■ LISTED ENTRIES
+ + + + +

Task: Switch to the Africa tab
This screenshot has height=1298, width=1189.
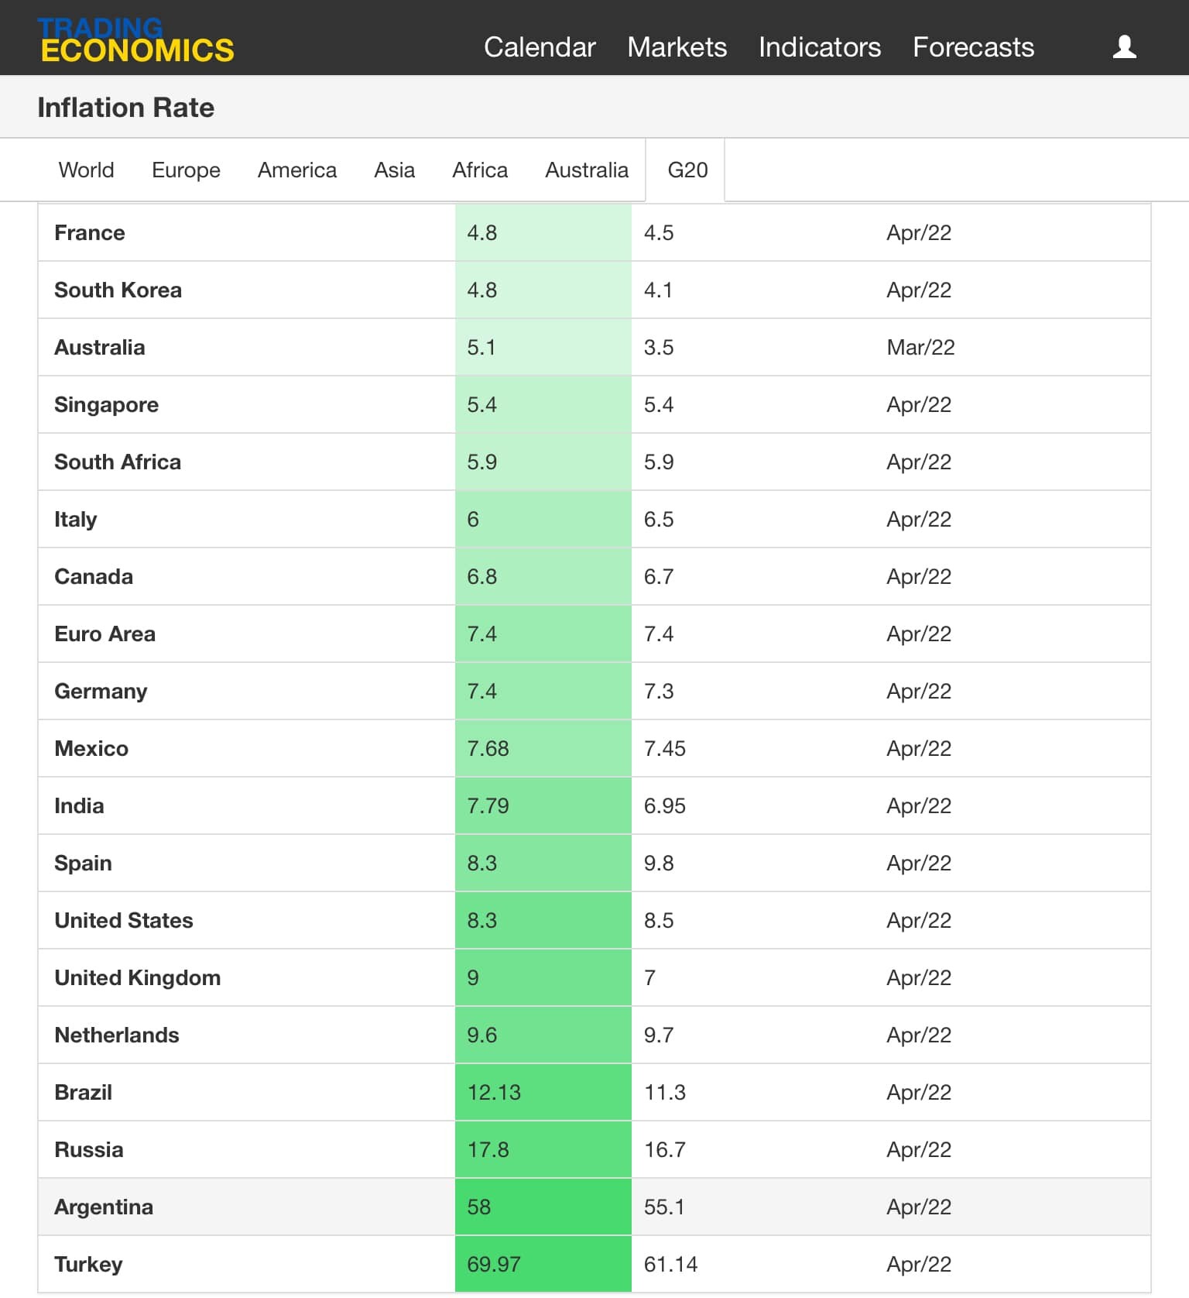Action: (480, 170)
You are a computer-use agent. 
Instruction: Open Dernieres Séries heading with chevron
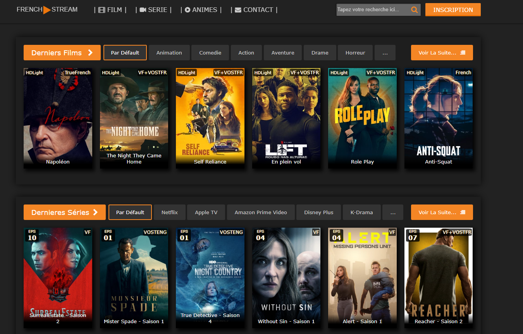64,213
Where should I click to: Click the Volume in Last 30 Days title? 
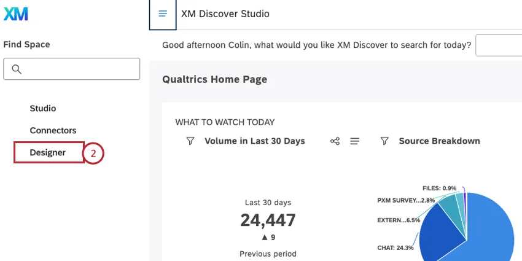coord(254,141)
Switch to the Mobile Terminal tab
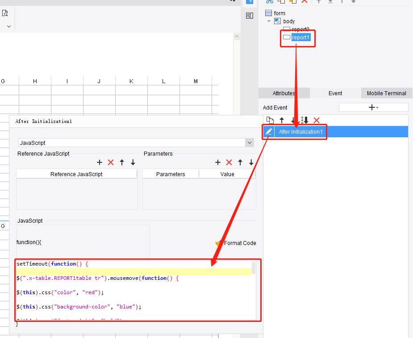The width and height of the screenshot is (413, 338). tap(386, 93)
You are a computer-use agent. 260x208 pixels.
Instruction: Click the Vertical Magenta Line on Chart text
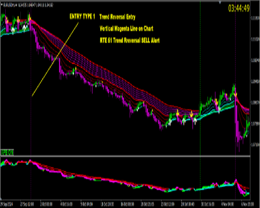tap(126, 29)
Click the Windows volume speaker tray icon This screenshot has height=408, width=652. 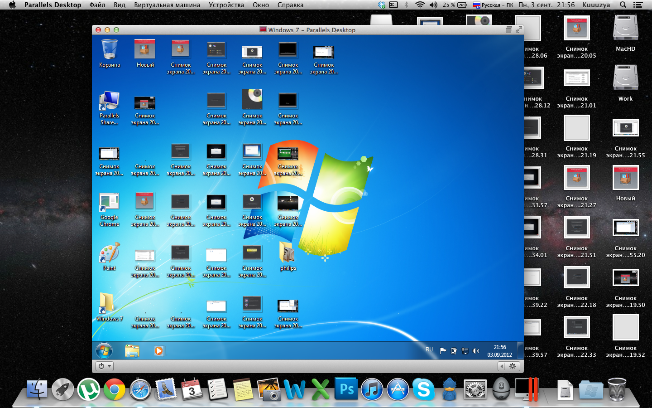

+ + + + +

■ REQUIRED WORK
Write out again only the lines from the line that contains "Where should I" through the last line of the records, both ends included, without any of the pictures.

■ WRITTEN SOLUTION
Where should I click to: Click the Volume in Last 30 Days title? 
coord(254,141)
Switch to the Mobile Terminal tab
The width and height of the screenshot is (413, 338). tap(386, 93)
You are a computer-use agent. 260x208 pixels.
Instruction: Click the Vertical Magenta Line on Chart text
tap(126, 29)
Click the Windows volume speaker tray icon This screenshot has height=408, width=652. 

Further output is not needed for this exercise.